His practice has developed through a sustained engagement with both visual culture and technical systems. From the beginning, software and traditional art were treated as complementary tools rather than separate disciplines. This dual orientation toward concept and execution became foundational to his work.

Rigley earned a Bachelor of Fine Arts in Graphic Design from California College of the Arts, graduating with High Distinction. His education emphasized ideation, visual language, and disciplined iteration, while reinforcing a model of self-sufficiency: developing ideas, shaping narrative through design, and executing work with a high level of craft. Individual practice was treated as a core component of the program, alongside applied and collaborative work.

This approach carried directly into his early professional career. Working in motion design in San Francisco with small studios, brands, and production teams, Rigley was frequently involved across all stages of a project. He developed concepts, constructed visual narratives, and executed production. These formative years established a mode of authorship rooted in making, where creative direction and execution were treated as inseparable.

As his practice expanded, this end-to-end approach was applied to projects of increasing scope. While his skill set remained broad, greater depth in craft, detail, and conceptual intent emerged as projects grew in scale and complexity.

During this period, Rigley contributed to large-scale collaborations and complex productions across film, games, and immersive media. His work in art direction was recognized with an Emmy Award in collaboration with Scatter Co, and projects such as the cinematic work for Battlefield 2042 extended his engagement with authored environments at scale. He currently serves as a key visual artist behind Dataland, an upcoming AI and art museum exploring data, systems, and experiential media at architectural scale.

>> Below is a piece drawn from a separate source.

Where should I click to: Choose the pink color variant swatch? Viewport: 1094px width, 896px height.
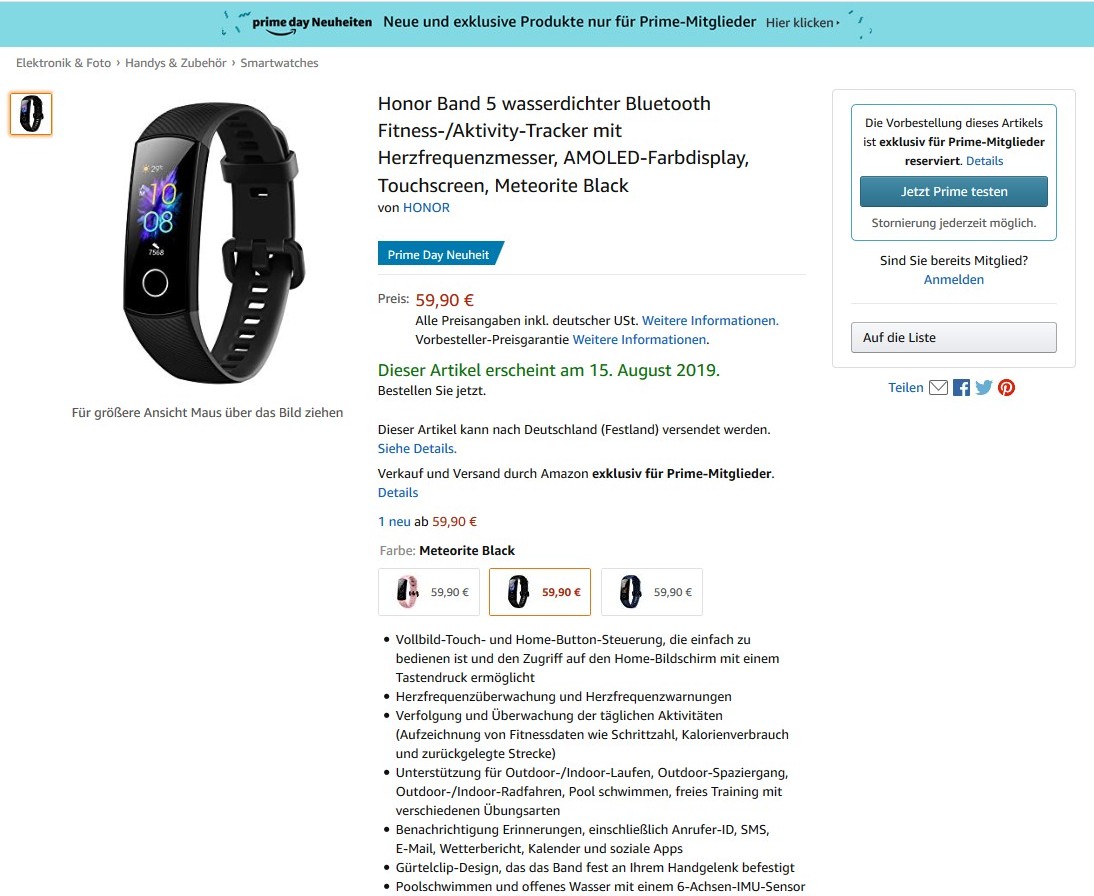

Alongside professional collaborations, an active personal practice has been maintained through long-form projects such as Parallel Horizons and A Replica of Infinity. The same production methodologies—rendering pipelines, simulation, procedural systems, and concept-driven design frameworks—are carried into this independent work. Applied and personal projects inform one another, sharing a common foundation in process and iteration, while personal work allows for deeper engagement with conceptual and metaphysical questions.

Across both professional and independent work, Rigley’s practice is defined by intentional construction. Early training emphasized building work from a clear conceptual foundation—where type, image, composition, and form are shaped by thematic decisions that support the larger narrative of a piece. Individual elements retain meaning on their own while contributing to a cohesive whole, functioning as evidence of the broader worlds the work suggests. The resulting environments evoke depth, suggesting use, history, and persistence beyond the frame.

Rigley’s focus remains on sustained production and long-term authorship. The work is conceived as an evolving archive—an accumulation of environments and experiences shaped by process, attention, and a commitment to building worlds that invite extended engagement and return.